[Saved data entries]
_ _ _ _ _ _ _

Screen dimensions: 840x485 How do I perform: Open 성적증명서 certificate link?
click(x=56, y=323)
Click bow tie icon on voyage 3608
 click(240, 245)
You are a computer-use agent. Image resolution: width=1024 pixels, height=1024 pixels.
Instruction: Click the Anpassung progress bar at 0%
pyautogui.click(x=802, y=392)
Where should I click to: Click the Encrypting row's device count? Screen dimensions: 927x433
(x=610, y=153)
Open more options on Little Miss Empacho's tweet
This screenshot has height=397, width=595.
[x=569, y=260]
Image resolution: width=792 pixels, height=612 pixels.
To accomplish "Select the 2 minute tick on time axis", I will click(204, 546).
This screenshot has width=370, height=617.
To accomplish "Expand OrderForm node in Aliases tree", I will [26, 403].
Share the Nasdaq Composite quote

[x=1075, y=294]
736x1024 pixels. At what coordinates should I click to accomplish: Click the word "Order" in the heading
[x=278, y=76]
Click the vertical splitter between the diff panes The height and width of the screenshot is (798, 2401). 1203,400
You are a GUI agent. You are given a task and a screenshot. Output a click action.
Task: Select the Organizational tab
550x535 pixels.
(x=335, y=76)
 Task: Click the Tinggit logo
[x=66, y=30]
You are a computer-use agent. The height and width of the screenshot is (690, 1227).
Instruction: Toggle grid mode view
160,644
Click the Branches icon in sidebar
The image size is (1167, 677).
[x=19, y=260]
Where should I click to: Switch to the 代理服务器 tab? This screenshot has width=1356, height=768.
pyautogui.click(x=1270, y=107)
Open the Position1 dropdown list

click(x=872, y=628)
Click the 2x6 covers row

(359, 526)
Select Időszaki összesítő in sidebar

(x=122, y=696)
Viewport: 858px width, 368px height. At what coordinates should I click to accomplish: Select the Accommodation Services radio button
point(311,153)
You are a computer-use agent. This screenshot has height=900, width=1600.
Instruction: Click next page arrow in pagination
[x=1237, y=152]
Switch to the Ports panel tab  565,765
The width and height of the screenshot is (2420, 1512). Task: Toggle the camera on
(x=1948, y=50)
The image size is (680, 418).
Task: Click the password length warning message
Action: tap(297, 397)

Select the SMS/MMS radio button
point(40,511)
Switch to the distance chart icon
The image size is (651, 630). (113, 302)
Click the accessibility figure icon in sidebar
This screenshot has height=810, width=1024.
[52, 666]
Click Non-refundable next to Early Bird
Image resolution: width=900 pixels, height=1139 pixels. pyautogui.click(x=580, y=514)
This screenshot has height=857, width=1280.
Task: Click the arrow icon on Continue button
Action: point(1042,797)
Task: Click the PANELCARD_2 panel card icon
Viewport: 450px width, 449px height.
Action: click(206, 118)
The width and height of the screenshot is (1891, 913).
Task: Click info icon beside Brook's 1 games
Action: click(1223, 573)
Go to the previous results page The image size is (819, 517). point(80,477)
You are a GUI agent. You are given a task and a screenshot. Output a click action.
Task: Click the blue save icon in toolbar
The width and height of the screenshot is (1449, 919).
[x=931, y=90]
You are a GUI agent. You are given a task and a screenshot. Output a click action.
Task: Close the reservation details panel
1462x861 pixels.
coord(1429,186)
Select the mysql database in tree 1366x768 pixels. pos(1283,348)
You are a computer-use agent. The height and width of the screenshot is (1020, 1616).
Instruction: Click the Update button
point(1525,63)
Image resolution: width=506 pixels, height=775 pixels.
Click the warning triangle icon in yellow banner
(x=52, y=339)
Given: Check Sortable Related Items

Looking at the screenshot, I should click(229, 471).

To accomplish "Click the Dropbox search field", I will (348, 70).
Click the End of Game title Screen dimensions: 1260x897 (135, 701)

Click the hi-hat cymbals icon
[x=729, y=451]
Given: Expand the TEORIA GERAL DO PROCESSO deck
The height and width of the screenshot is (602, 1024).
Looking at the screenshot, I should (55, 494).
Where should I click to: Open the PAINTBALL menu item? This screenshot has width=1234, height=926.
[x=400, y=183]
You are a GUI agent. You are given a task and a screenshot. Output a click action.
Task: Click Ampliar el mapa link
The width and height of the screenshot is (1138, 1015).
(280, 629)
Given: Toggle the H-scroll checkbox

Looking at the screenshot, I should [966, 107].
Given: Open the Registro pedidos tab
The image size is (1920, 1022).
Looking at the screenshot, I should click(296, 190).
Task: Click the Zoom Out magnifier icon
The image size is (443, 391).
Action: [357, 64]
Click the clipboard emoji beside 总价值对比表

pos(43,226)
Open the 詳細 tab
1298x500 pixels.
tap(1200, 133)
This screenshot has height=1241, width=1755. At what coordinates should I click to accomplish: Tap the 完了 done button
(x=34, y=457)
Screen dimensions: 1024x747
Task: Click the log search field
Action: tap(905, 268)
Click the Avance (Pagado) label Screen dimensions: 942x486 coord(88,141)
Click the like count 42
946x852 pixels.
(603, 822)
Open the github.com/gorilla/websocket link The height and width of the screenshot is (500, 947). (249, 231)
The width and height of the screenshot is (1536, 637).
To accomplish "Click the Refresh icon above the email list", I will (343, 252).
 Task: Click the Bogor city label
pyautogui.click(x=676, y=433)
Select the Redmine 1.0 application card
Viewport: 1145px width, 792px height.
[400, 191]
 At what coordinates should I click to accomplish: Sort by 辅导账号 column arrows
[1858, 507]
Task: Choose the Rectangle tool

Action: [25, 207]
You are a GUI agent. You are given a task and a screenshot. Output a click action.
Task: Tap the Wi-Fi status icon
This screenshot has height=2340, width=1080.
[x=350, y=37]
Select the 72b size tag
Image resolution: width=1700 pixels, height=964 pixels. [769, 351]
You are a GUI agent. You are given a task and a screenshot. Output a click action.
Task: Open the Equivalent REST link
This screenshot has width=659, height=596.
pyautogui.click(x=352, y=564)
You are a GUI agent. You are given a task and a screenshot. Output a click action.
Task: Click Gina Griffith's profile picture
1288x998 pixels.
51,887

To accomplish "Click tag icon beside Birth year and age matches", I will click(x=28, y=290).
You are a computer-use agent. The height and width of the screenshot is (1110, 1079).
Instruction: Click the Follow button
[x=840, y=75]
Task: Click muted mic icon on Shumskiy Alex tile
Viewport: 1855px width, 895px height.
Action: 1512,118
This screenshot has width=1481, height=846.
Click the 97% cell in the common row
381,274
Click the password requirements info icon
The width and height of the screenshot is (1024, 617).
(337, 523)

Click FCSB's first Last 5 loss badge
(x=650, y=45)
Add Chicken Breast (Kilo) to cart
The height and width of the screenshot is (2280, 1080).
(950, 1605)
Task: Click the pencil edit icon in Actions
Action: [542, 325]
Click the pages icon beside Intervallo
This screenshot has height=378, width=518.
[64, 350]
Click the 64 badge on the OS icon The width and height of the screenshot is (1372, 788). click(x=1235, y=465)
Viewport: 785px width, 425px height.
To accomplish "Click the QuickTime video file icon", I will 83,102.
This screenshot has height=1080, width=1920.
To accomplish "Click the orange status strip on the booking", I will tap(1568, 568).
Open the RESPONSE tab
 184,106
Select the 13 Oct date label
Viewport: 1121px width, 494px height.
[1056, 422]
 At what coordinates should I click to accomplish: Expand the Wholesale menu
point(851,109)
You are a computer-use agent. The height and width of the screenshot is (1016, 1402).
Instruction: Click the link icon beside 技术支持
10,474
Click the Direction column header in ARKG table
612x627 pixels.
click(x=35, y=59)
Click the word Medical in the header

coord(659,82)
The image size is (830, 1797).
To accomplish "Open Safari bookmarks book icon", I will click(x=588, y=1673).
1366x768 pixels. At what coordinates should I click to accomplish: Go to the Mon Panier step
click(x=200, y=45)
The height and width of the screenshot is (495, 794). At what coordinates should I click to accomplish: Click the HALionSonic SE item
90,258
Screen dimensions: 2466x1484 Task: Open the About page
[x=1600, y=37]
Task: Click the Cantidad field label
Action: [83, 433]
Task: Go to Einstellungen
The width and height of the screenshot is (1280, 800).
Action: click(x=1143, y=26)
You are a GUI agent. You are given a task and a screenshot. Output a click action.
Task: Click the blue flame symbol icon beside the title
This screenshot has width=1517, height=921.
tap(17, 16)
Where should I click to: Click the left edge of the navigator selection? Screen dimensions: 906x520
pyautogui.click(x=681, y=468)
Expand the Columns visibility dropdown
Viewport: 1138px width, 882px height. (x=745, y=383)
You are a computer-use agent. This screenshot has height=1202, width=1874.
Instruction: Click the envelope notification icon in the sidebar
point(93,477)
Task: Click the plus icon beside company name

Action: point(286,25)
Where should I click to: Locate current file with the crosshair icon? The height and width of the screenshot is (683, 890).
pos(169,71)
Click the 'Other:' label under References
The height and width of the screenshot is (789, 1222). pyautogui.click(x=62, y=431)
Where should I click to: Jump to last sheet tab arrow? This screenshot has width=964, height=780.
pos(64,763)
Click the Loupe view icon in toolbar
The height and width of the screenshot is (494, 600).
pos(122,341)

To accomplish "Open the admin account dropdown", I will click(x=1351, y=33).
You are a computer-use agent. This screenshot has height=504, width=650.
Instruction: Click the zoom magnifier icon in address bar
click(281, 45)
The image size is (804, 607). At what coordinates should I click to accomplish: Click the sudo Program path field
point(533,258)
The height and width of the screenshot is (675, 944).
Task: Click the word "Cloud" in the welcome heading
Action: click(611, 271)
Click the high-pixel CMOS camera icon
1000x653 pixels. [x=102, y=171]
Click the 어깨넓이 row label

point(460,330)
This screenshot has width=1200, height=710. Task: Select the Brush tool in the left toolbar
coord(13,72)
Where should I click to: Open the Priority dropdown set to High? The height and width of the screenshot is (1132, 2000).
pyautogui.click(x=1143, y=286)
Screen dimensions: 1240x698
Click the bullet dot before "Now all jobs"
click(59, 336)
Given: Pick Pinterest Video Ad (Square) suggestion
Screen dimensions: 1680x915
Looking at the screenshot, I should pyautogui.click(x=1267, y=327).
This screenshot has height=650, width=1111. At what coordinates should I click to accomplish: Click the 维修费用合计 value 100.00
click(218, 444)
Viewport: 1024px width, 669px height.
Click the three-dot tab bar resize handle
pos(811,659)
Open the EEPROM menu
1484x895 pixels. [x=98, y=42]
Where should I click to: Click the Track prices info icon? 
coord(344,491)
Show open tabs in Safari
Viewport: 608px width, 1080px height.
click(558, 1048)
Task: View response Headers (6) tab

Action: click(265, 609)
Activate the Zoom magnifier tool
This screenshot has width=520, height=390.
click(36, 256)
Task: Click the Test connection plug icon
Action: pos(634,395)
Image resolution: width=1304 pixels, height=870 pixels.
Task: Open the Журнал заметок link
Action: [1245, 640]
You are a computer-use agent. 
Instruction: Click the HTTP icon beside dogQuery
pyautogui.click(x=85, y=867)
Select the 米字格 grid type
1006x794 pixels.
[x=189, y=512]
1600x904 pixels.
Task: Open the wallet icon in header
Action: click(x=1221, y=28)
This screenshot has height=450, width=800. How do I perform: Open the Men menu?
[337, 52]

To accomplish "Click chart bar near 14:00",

_ _ _ _ _ _ _

* GIVEN PROBLEM: Reproduce the data above verbatim, everything from the first line down to the line containing "pyautogui.click(x=1270, y=107)", with both of those lines included.

* RESULT:
Screen dimensions: 840x485 How do I perform: Open 성적증명서 certificate link?
click(x=56, y=323)
Click bow tie icon on voyage 3608
 click(240, 245)
You are a computer-use agent. Image resolution: width=1024 pixels, height=1024 pixels.
Instruction: Click the Anpassung progress bar at 0%
pyautogui.click(x=802, y=392)
Where should I click to: Click the Encrypting row's device count? Screen dimensions: 927x433
(x=610, y=153)
Open more options on Little Miss Empacho's tweet
This screenshot has height=397, width=595.
[x=569, y=260]
Image resolution: width=792 pixels, height=612 pixels.
To accomplish "Select the 2 minute tick on time axis", I will click(204, 546).
This screenshot has width=370, height=617.
To accomplish "Expand OrderForm node in Aliases tree", I will [26, 403].
Share the Nasdaq Composite quote

[x=1075, y=294]
736x1024 pixels. At what coordinates should I click to accomplish: Click the word "Order" in the heading
[x=278, y=76]
Click the vertical splitter between the diff panes The height and width of the screenshot is (798, 2401). 1203,400
You are a GUI agent. You are given a task and a screenshot. Output a click action.
Task: Select the Organizational tab
550x535 pixels.
(x=335, y=76)
 Task: Click the Tinggit logo
[x=66, y=30]
You are a computer-use agent. The height and width of the screenshot is (690, 1227).
Instruction: Toggle grid mode view
160,644
Click the Branches icon in sidebar
The image size is (1167, 677).
[x=19, y=260]
Where should I click to: Switch to the 代理服务器 tab? This screenshot has width=1356, height=768.
pyautogui.click(x=1270, y=107)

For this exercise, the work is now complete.